* [RECORDED DATA]:
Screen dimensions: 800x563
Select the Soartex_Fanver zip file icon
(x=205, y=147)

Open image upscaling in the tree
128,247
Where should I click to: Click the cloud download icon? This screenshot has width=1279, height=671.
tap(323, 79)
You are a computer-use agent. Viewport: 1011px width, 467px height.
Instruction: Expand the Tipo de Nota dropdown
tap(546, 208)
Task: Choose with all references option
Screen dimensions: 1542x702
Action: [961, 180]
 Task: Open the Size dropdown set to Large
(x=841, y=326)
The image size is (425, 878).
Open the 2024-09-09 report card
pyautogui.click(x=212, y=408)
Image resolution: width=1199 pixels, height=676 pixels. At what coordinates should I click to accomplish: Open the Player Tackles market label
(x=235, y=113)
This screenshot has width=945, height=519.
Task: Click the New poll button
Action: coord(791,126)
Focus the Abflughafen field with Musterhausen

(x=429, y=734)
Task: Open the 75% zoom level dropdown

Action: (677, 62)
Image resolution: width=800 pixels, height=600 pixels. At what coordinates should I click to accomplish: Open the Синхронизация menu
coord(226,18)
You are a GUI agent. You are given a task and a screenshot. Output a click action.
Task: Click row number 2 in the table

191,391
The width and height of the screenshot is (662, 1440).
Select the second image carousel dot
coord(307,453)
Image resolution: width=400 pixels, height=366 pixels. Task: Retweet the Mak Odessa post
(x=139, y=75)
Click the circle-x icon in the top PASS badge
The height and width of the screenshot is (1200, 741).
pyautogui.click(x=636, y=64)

* [THE PROBLEM]:
From the material above, extract every line that contains the word "width", treating uppercase and lowercase letters as distinct.

* [ANSWER TO THE TASK]:
Where should I click to: Click the cloud download icon? This screenshot has width=1279, height=671.
You are a computer-use agent. Viewport: 1011px width, 467px height.
Image resolution: width=1199 pixels, height=676 pixels. At what coordinates should I click to accomplish: Open the Player Tackles market label
This screenshot has width=945, height=519.
Image resolution: width=800 pixels, height=600 pixels. At what coordinates should I click to accomplish: Open the Синхронизация menu
The width and height of the screenshot is (662, 1440).
Image resolution: width=400 pixels, height=366 pixels. Task: Retweet the Mak Odessa post
The height and width of the screenshot is (1200, 741).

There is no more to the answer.